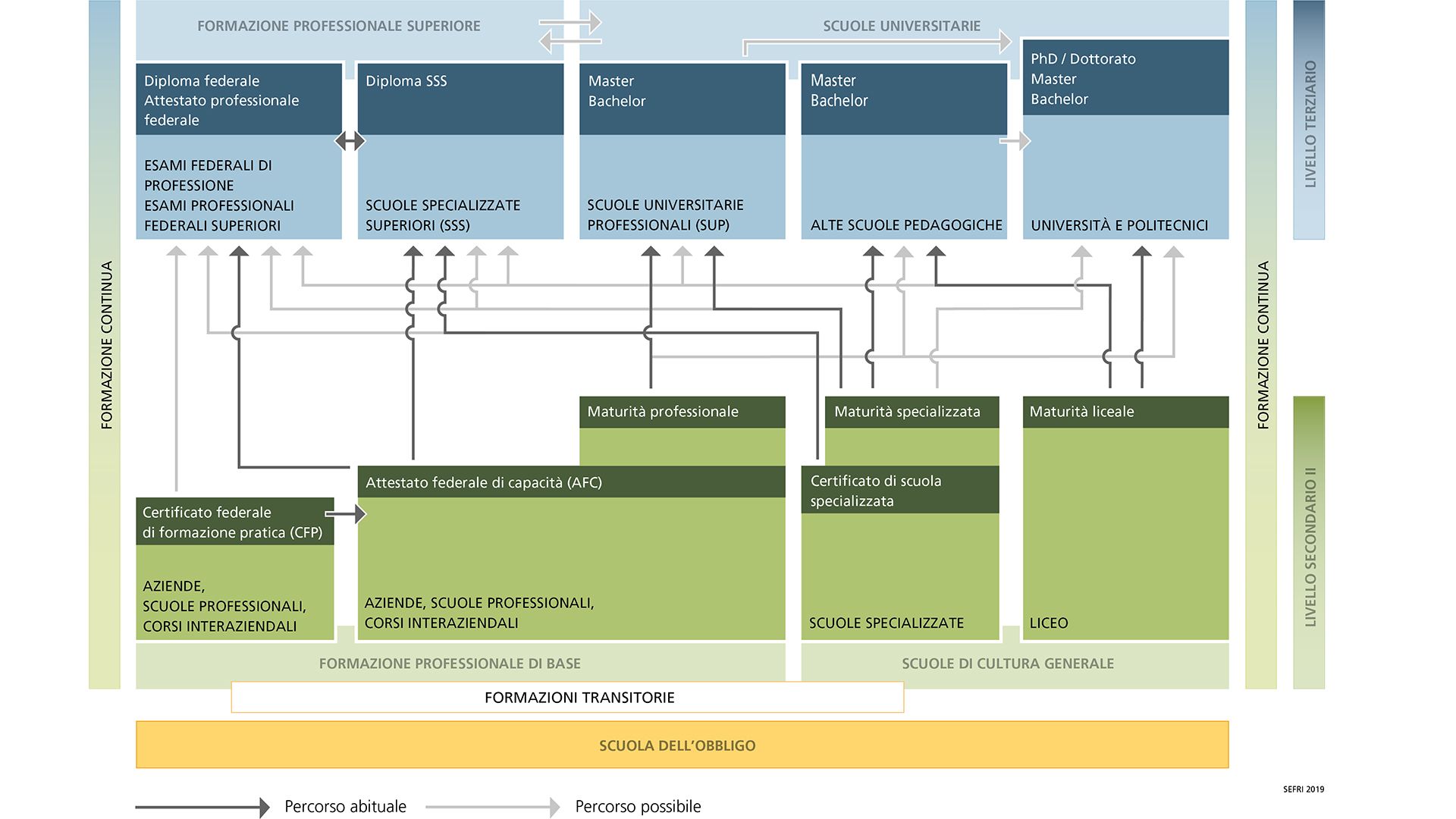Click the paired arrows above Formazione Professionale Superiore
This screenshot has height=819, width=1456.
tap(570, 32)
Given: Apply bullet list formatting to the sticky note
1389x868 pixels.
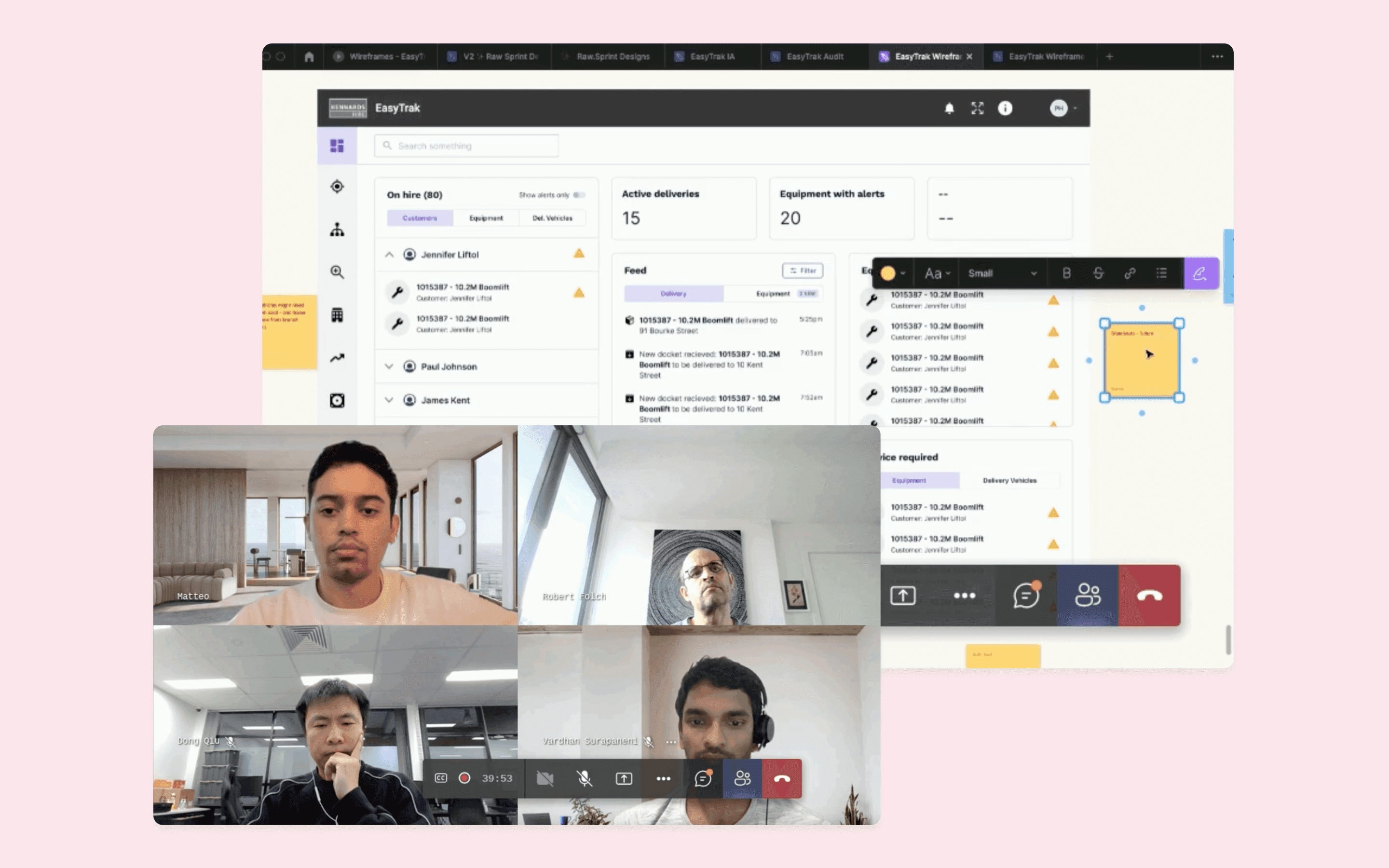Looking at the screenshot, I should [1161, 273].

*Goal of the exercise*: Please give an exact copy of the lines from the line containing "Given: Apply bullet" through the end of the records above, pictures excluded.

*Answer to the problem*:
Given: Apply bullet list formatting to the sticky note
1389x868 pixels.
Looking at the screenshot, I should [1161, 273].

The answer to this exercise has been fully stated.